Print each entry verbatim.

------ EXTRACTED INFORMATION ------

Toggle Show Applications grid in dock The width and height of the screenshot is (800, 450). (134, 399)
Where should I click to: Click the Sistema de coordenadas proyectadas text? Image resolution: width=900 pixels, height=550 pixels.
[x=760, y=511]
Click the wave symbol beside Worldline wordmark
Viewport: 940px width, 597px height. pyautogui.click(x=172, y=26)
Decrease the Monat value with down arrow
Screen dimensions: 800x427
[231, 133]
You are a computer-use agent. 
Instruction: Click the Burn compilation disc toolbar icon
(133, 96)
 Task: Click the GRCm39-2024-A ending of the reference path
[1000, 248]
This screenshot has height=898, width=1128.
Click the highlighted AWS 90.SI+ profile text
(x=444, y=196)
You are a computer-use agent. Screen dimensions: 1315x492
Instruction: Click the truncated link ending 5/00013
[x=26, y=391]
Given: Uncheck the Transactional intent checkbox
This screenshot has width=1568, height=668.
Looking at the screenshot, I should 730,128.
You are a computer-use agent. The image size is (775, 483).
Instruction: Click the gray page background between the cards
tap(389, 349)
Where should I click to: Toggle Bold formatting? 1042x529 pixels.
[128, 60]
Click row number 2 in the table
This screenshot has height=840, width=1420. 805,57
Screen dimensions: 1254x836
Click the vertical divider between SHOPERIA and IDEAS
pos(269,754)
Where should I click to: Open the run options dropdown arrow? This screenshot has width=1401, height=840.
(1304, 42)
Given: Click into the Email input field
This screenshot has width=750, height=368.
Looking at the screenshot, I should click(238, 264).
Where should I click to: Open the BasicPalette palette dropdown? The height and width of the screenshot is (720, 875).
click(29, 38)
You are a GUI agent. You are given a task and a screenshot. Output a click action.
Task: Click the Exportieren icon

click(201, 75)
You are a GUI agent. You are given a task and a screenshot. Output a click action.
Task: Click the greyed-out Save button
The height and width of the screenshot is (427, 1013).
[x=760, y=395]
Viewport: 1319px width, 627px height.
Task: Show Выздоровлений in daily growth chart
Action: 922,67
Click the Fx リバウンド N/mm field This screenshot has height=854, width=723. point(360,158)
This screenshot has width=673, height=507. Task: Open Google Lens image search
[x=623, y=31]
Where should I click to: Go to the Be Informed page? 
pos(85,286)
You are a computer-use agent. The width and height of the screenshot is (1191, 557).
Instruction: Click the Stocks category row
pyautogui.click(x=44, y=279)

------

◆ **SOLUTION TO THE EXERCISE**:
Toggle Show Applications grid in dock The width and height of the screenshot is (800, 450). (134, 399)
Where should I click to: Click the Sistema de coordenadas proyectadas text? Image resolution: width=900 pixels, height=550 pixels.
[x=760, y=511]
Click the wave symbol beside Worldline wordmark
Viewport: 940px width, 597px height. pyautogui.click(x=172, y=26)
Decrease the Monat value with down arrow
Screen dimensions: 800x427
[231, 133]
You are a computer-use agent. 
Instruction: Click the Burn compilation disc toolbar icon
(133, 96)
 Task: Click the GRCm39-2024-A ending of the reference path
[1000, 248]
This screenshot has height=898, width=1128.
Click the highlighted AWS 90.SI+ profile text
(x=444, y=196)
You are a computer-use agent. Screen dimensions: 1315x492
Instruction: Click the truncated link ending 5/00013
[x=26, y=391]
Given: Uncheck the Transactional intent checkbox
This screenshot has width=1568, height=668.
Looking at the screenshot, I should 730,128.
You are a computer-use agent. The image size is (775, 483).
Instruction: Click the gray page background between the cards
tap(389, 349)
Where should I click to: Toggle Bold formatting? 1042x529 pixels.
[128, 60]
Click row number 2 in the table
This screenshot has height=840, width=1420. 805,57
Screen dimensions: 1254x836
Click the vertical divider between SHOPERIA and IDEAS
pos(269,754)
Where should I click to: Open the run options dropdown arrow? This screenshot has width=1401, height=840.
(1304, 42)
Given: Click into the Email input field
This screenshot has width=750, height=368.
Looking at the screenshot, I should click(238, 264).
Where should I click to: Open the BasicPalette palette dropdown? The height and width of the screenshot is (720, 875).
click(29, 38)
You are a GUI agent. You are given a task and a screenshot. Output a click action.
Task: Click the Exportieren icon

click(201, 75)
You are a GUI agent. You are given a task and a screenshot. Output a click action.
Task: Click the greyed-out Save button
The height and width of the screenshot is (427, 1013).
[x=760, y=395]
Viewport: 1319px width, 627px height.
Task: Show Выздоровлений in daily growth chart
Action: 922,67
Click the Fx リバウンド N/mm field This screenshot has height=854, width=723. point(360,158)
This screenshot has width=673, height=507. Task: Open Google Lens image search
[x=623, y=31]
Where should I click to: Go to the Be Informed page? 
pos(85,286)
You are a computer-use agent. The width and height of the screenshot is (1191, 557).
Instruction: Click the Stocks category row
pyautogui.click(x=44, y=279)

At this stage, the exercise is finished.